**YOUR ASSIGNMENT:** Give back every line of the data, word for word.
SUPPLIED ENTRIES Block Start
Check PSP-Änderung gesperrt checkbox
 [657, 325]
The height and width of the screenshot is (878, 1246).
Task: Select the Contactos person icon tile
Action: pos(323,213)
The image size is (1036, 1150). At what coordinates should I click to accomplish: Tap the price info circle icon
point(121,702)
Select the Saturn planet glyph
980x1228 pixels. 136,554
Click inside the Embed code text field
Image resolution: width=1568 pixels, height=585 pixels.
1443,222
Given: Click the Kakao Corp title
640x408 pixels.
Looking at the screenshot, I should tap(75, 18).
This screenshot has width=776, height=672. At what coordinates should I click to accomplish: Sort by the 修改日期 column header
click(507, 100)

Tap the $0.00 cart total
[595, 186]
SUPPLIED ENTRIES Block End
**COMPLETED TASK:**
Check PSP-Änderung gesperrt checkbox
 [657, 325]
The height and width of the screenshot is (878, 1246).
Task: Select the Contactos person icon tile
Action: pos(323,213)
The image size is (1036, 1150). At what coordinates should I click to accomplish: Tap the price info circle icon
point(121,702)
Select the Saturn planet glyph
980x1228 pixels. 136,554
Click inside the Embed code text field
Image resolution: width=1568 pixels, height=585 pixels.
1443,222
Given: Click the Kakao Corp title
640x408 pixels.
Looking at the screenshot, I should tap(75, 18).
This screenshot has width=776, height=672. At what coordinates should I click to accomplish: Sort by the 修改日期 column header
click(507, 100)

Tap the $0.00 cart total
[595, 186]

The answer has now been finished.